(Records drawn from a dataset)
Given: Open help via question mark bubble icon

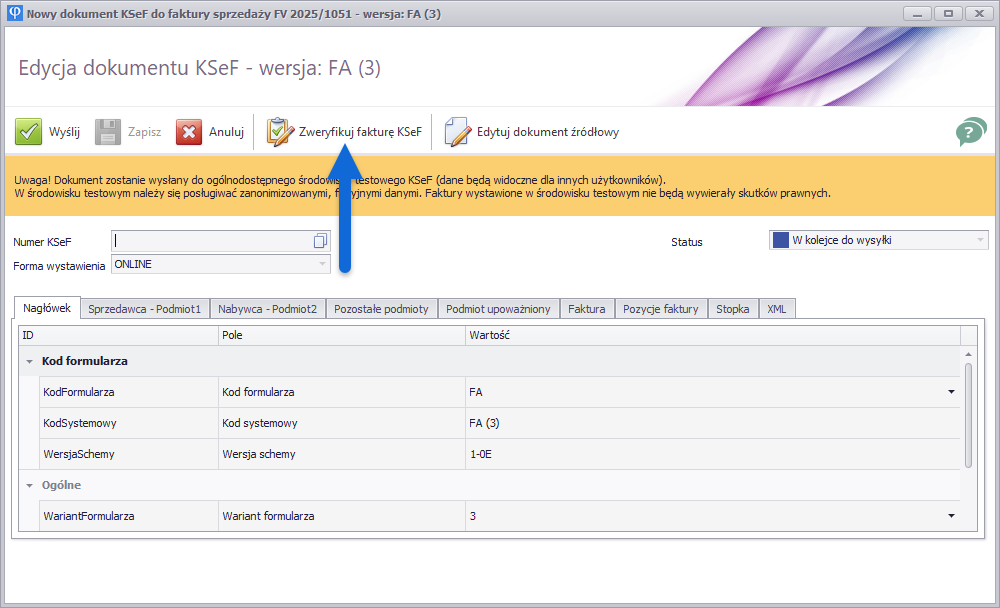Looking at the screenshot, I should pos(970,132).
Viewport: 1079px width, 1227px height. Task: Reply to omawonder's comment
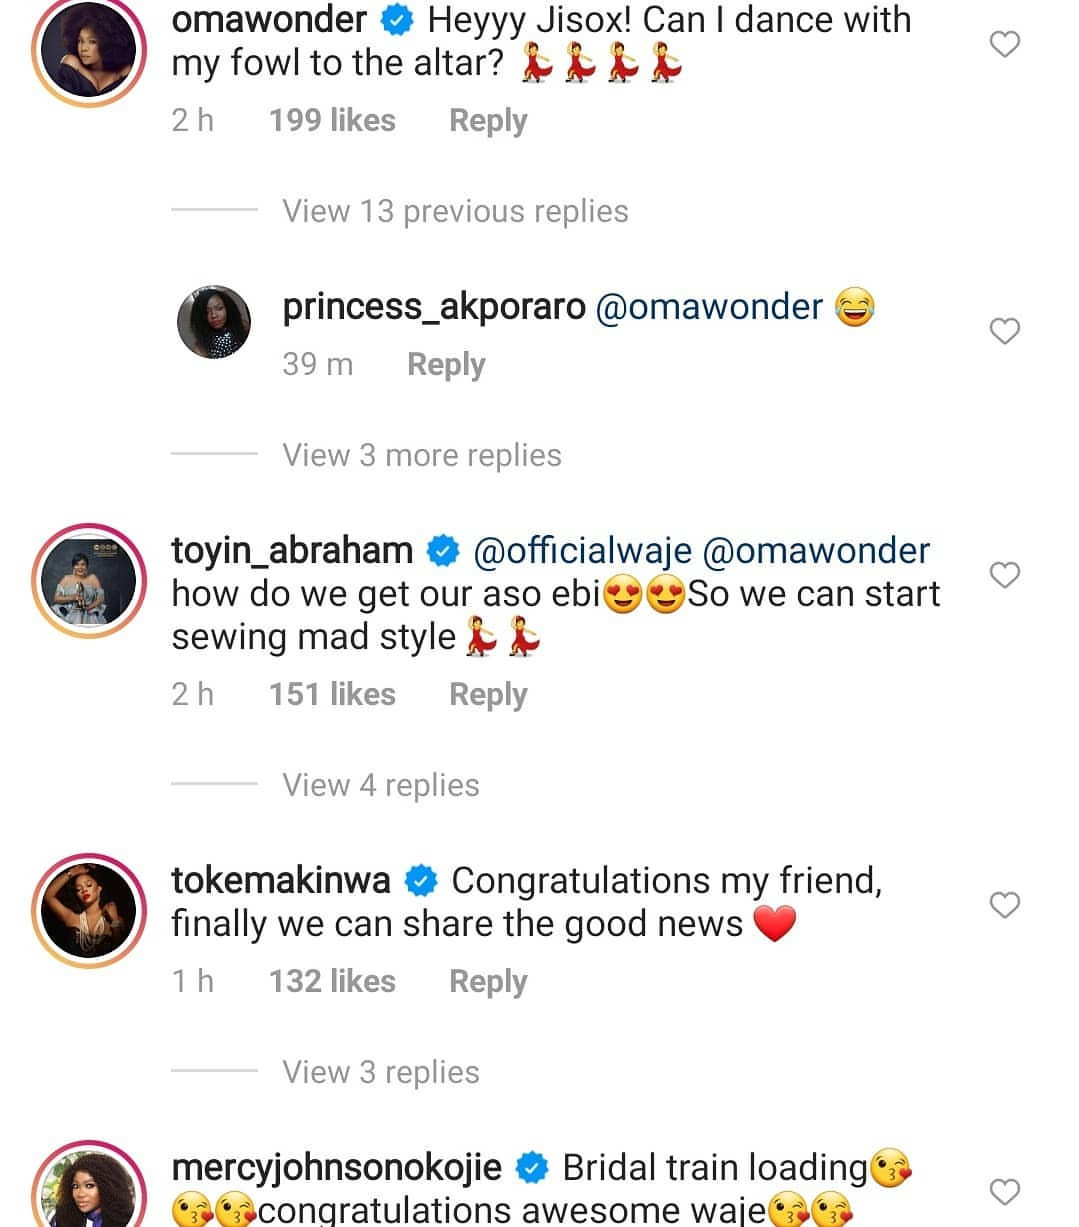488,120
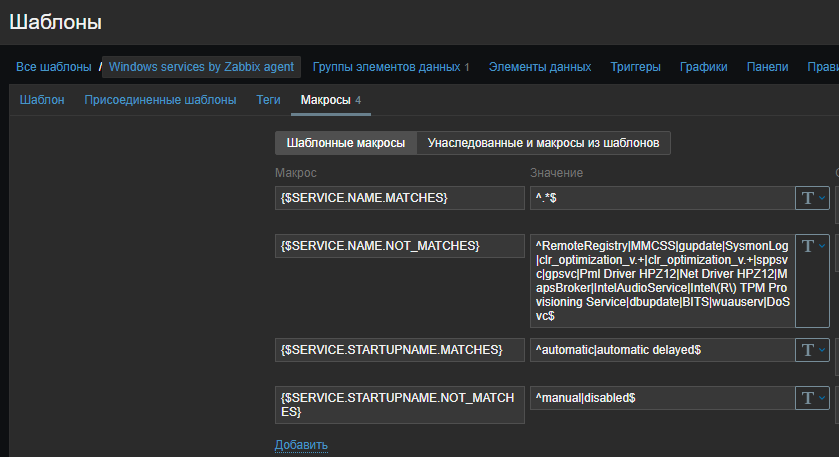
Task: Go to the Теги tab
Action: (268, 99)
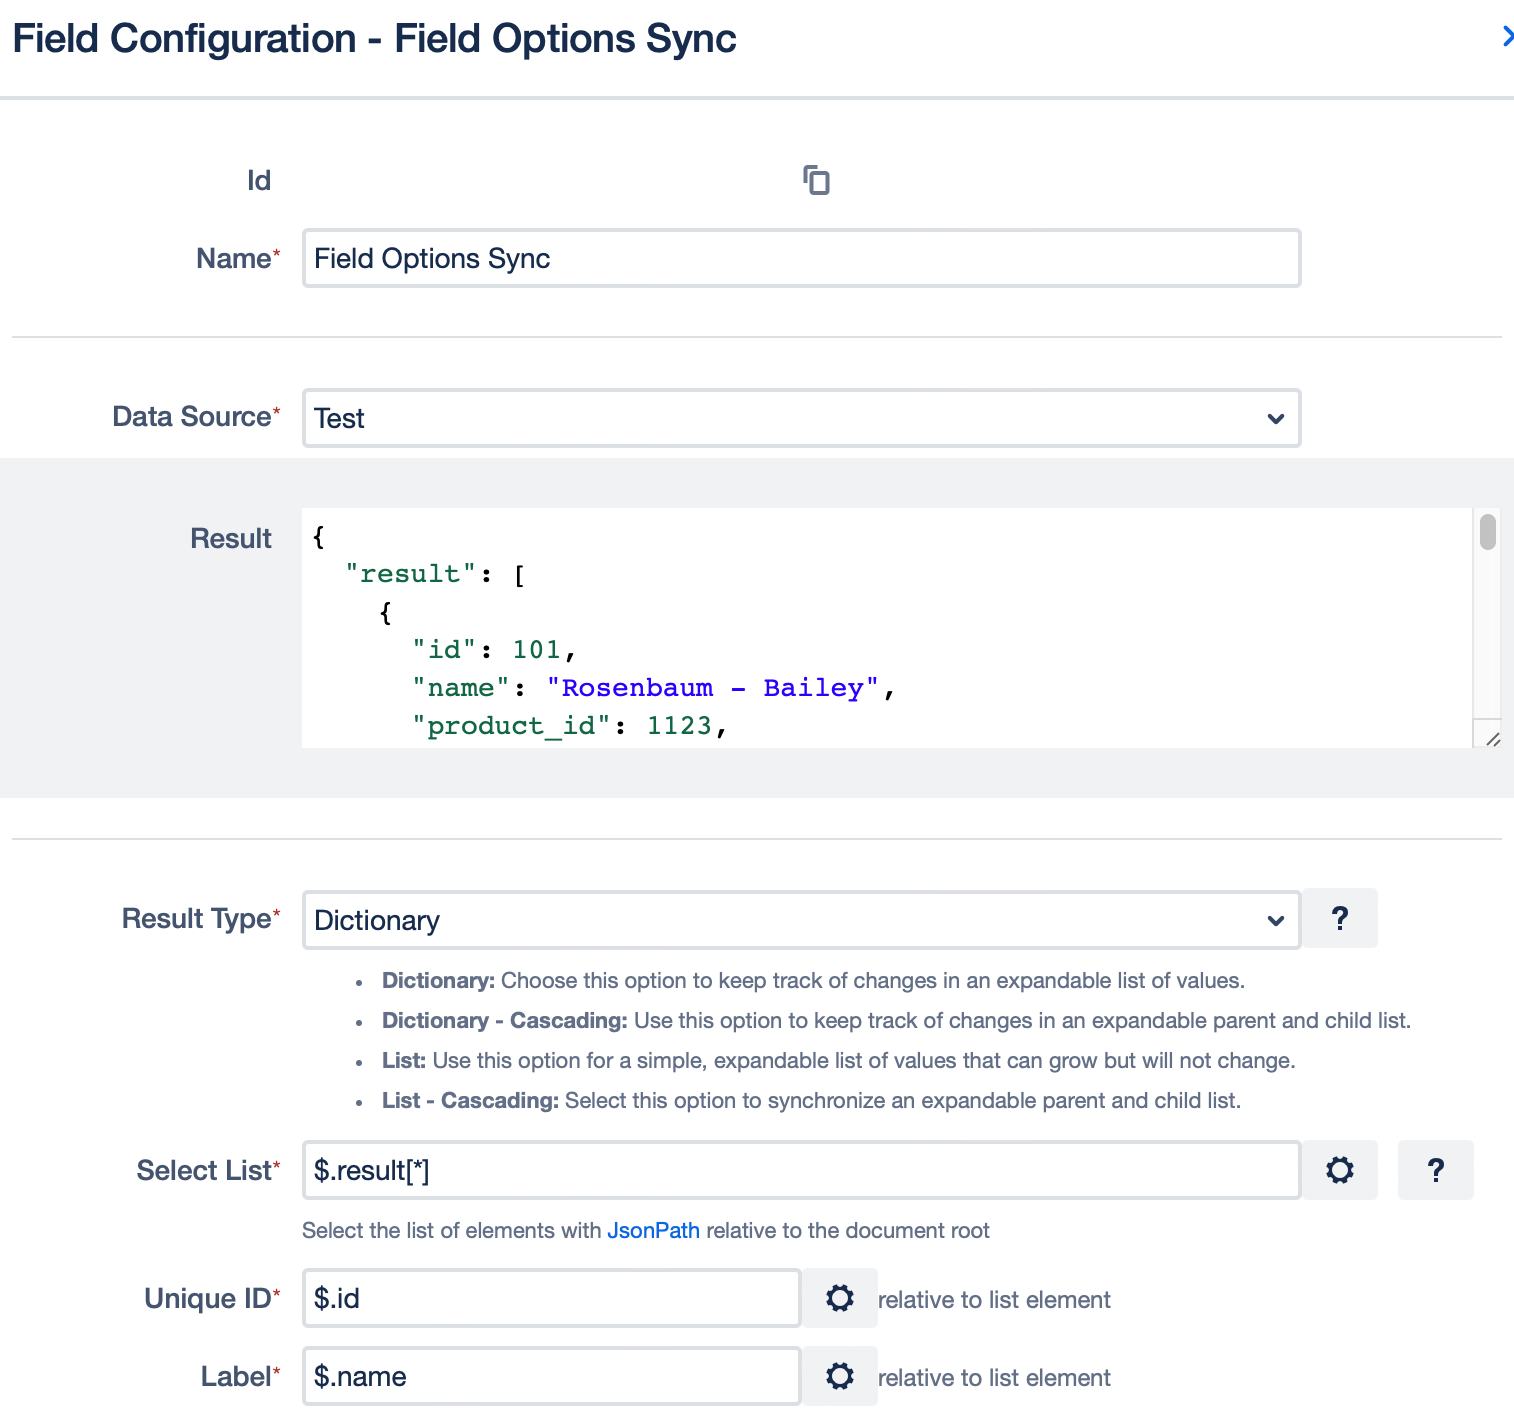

DIRECTIONS FOR THIS TASK
This exercise calls for the records to be given again exactly, without the images.

TASK RESULT
Given: Open help via question mark bubble icon

Looking at the screenshot, I should pos(970,132).
Viewport: 1079px width, 1227px height. Task: Reply to omawonder's comment
488,120
Task: Go to the Теги tab
Action: (268, 99)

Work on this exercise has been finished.